A brief history of player-coaches in pro sports
As if the Chicago Cubs signing Manny Ramirez for their Triple-A affiliate in Iowa wouldn’t have been enough of a surprise, the former MLB superstar will join the organization in a coaching capacity as well.
Ramirez owns a career slash-line of .312/.411/.585, to go along with 555 home runs and an MLB record 29 postseason bombs. While Ramirez’s MLB playing days are effectively over, Theo Epstein and co. see some potential in him as someone who can help mentor some of the franchise’s up and coming young talents.
Player-coaches were rather common in the up to and through the Dead Ball Era, Live Ball Era, and Integration Era, before tapering off for good early in the Free Agent Era. Many all-time greats, and Hall of Fame members like George Wright, Connie Mack, Cy Young, Honus Wagner, and Frank Robinson served as a player-coach at points in their respective careers. Pete Rose was the last person to work in a player-coach role in Major League Baseball when he was reunited with the Cincinnati Reds from 1984-to-1986.

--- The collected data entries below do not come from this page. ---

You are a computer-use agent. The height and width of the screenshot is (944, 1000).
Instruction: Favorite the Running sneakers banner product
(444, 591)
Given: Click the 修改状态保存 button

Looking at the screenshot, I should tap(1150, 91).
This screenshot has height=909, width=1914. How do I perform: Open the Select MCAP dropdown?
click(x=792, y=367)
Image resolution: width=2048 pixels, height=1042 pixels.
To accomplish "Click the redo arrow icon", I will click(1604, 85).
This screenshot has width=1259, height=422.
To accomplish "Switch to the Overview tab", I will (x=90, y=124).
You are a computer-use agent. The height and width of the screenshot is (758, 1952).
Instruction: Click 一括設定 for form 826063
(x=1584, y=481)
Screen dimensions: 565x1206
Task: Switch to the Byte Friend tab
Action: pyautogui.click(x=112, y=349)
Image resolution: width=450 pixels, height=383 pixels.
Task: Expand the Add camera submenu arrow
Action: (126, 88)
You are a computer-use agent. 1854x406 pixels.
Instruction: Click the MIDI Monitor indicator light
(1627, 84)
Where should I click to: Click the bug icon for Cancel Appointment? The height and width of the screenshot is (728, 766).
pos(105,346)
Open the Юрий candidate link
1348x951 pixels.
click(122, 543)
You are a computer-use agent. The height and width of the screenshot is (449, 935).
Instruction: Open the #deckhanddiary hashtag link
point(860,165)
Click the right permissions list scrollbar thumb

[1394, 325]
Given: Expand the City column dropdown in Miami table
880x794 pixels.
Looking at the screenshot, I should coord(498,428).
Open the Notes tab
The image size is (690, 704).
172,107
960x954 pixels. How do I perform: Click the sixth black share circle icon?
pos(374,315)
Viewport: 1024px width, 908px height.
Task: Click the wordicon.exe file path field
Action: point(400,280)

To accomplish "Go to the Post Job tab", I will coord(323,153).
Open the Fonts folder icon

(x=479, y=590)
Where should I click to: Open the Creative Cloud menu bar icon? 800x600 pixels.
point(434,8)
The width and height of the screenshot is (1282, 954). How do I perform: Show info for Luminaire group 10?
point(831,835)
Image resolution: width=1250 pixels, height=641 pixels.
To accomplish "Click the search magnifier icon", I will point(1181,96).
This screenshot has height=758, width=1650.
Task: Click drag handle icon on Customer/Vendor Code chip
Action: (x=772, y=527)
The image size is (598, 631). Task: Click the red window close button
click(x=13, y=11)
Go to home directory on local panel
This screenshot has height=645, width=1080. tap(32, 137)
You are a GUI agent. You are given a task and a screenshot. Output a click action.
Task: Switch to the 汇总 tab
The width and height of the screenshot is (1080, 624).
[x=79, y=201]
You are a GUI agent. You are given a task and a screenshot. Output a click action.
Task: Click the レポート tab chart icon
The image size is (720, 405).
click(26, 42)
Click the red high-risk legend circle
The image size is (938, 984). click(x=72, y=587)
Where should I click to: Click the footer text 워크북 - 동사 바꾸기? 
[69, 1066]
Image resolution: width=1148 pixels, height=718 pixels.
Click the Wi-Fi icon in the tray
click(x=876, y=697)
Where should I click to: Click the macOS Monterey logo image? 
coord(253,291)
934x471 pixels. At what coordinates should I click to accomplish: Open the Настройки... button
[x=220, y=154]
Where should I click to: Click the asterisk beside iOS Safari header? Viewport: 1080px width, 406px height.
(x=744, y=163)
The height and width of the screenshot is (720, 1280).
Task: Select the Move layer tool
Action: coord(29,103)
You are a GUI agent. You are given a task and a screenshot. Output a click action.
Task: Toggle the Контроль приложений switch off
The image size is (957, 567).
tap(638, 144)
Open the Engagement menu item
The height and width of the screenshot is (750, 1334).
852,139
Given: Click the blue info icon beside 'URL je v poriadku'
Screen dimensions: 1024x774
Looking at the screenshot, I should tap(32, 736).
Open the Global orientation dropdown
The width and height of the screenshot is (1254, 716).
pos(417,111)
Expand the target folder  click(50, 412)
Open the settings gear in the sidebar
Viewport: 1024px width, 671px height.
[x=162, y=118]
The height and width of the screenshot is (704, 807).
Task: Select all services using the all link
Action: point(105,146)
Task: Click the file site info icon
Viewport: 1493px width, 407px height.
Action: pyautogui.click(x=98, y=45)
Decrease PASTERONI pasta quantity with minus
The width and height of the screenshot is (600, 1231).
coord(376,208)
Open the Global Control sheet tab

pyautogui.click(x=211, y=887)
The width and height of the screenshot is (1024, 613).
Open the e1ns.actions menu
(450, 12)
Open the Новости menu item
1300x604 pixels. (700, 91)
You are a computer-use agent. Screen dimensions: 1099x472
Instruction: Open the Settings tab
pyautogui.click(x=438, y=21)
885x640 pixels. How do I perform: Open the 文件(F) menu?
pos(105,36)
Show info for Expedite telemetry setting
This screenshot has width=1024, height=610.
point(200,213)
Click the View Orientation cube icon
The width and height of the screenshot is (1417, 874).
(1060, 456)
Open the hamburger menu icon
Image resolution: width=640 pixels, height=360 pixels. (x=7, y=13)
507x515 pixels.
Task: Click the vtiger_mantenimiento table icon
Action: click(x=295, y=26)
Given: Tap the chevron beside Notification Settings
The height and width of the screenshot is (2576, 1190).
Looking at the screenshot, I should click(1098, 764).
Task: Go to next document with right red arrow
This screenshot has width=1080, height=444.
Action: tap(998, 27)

The NHL has never had anyone emulate Reg Dunlop and take on a true player-coach role in the modern era, but former players like Lou Nanne in Minnesota and Garth Snow on Long Island transitioned from an on-ice role to the front office immediately following retirement. Although former NBA greats like Bill Russell and Lenny Wilkens have manned a player-coach post, today’s collective bargaining agreement prohibits players from wearing both titles.
While a glance at the sidelines in an NFL game on any given Sunday may give off the impression that many players share a hand in coaching, the league has not had an official player-coach since injuries forced former Dallas Cowboys running back Dan Reeves into that role under Tom Landry in the late 1960s and early 1970s.
The player-coach concept has been much more common in soccer than other major professional sports through the modern era. The instances of player-managers have fallen off quite a bit across association football in the past decade, but this past May saw Manchester United player-interim manager Ryan Giggs take the field one last time before he retired to become a full-time assistant manager to Louis van Gaal.
In honor of Ramirez’s appointment to player-coach with the Iowa Cubs, here are several cases of players doubling up on duties by handling coaching or managerial duties during their playing careers.
Incoming Hall of Fame member Joe Torre managed the New York Mets, Atlanta Braves, St. Louis Cardinals, New York Yankees, and Los Angeles Dodgers over a span of 33 years. A four-time World Series Champion with the Yankees, and two-time American League Manager of the Year, Torre got his start as a manager in his final season as a player with the Mets in 1977.
Ruud Gullit-Gianluca Vialli
Former captain of the Dutch National Team Ruud Gullit was named Chelsea’s manager as a player in 1996. He would hold dual titles for two seasons before he was sacked in favor of teammate Gianluca Vialli in 1998, who would go on to assume player-coach duties for one more full season in 1999.
Bill Russell led the Boston Celtics of the 1950s and 1960s to ten consecutive NBA Final appearances, winning the NBA championship nine times including eight straight from 1959-1966. The dynasty’s head coach, Red Auerbach, handed over the reigns to Russell for the 1966-67 season. Russell’s first turn as a player-coach saw the Celtics fail to land in the NBA Final for the first time in over ten years, but he would help the franchise capture its ninth title in ten years the following season.
Drawing from his own experience as a player-coach, Tom Landry leaned on Dan Reeves to help guide the Dallas Cowboys running back corps for three seasons, with the latter still taking a small share of snaps in the process.
Former NHL pugilist Craig Berube threw fists for 17 seasons in stints with the Philadelphia Flyers, Toronto Maple Leafs, Calgary Flames, Washington Capitals, and New York Islanders. Berube finished his playing career with the Philadelphia Phantoms of the AHL, where he also served as an assistant coach before retiring from playing to focus solely on coaching. He was named head coach of the Flyers on October 7, 2013, succeeding Peter Laviolette following an insurmountable 0-3 start to the 2013-14 season.